PROBLEM REQUIREMENTS:
Rewrite the records below, switching every "At what coordinates should I click to accomplish" to "Where should I click to do" and leaving everything else the same.

INPUT ROWS:
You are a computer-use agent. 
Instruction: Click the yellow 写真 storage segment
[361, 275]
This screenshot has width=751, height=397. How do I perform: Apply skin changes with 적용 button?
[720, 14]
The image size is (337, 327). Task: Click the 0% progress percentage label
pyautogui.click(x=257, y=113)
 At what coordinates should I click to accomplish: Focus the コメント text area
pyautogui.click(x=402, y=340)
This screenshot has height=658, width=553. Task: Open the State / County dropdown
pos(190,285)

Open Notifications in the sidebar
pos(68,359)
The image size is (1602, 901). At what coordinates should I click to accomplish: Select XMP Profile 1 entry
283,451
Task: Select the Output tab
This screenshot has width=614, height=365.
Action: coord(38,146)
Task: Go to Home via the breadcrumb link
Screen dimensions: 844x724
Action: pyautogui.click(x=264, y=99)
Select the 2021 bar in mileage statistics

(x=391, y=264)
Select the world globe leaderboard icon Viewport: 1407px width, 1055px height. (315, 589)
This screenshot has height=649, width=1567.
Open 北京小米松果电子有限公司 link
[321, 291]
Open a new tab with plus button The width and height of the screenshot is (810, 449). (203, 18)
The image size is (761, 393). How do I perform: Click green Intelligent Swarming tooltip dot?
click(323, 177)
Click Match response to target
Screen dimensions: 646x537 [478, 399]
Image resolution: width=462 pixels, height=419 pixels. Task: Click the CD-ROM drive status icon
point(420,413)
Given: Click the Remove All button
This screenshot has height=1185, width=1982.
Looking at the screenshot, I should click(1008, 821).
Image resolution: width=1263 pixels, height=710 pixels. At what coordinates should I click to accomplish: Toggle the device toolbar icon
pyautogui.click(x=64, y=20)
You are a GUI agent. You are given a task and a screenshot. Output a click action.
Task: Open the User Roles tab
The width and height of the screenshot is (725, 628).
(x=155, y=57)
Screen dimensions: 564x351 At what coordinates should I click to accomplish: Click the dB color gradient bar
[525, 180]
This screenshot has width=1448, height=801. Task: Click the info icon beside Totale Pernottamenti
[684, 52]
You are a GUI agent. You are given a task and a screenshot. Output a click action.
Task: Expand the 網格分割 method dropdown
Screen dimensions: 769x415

FULL SOLUTION:
You are a computer-use agent. 
Instruction: Click the yellow 写真 storage segment
[361, 275]
This screenshot has width=751, height=397. How do I perform: Apply skin changes with 적용 button?
[720, 14]
The image size is (337, 327). Task: Click the 0% progress percentage label
pyautogui.click(x=257, y=113)
 Where should I click to do: Focus the コメント text area
pyautogui.click(x=402, y=340)
This screenshot has height=658, width=553. Task: Open the State / County dropdown
pos(190,285)

Open Notifications in the sidebar
pos(68,359)
The image size is (1602, 901). Where should I click to do: Select XMP Profile 1 entry
283,451
Task: Select the Output tab
This screenshot has width=614, height=365.
Action: coord(38,146)
Task: Go to Home via the breadcrumb link
Screen dimensions: 844x724
Action: pyautogui.click(x=264, y=99)
Select the 2021 bar in mileage statistics

(x=391, y=264)
Select the world globe leaderboard icon Viewport: 1407px width, 1055px height. (315, 589)
This screenshot has height=649, width=1567.
Open 北京小米松果电子有限公司 link
[321, 291]
Open a new tab with plus button The width and height of the screenshot is (810, 449). (203, 18)
The image size is (761, 393). How do I perform: Click green Intelligent Swarming tooltip dot?
click(323, 177)
Click Match response to target
Screen dimensions: 646x537 [478, 399]
Image resolution: width=462 pixels, height=419 pixels. Task: Click the CD-ROM drive status icon
point(420,413)
Given: Click the Remove All button
This screenshot has height=1185, width=1982.
Looking at the screenshot, I should click(1008, 821).
Image resolution: width=1263 pixels, height=710 pixels. Where should I click to do: Toggle the device toolbar icon
pyautogui.click(x=64, y=20)
You are a GUI agent. You are given a task and a screenshot. Output a click action.
Task: Open the User Roles tab
The width and height of the screenshot is (725, 628).
(x=155, y=57)
Screen dimensions: 564x351 Where should I click to do: Click the dB color gradient bar
[525, 180]
This screenshot has width=1448, height=801. Task: Click the info icon beside Totale Pernottamenti
[684, 52]
You are a GUI agent. You are given a task and a screenshot. Output a click action.
Task: Expand the 網格分割 method dropdown
Screen dimensions: 769x415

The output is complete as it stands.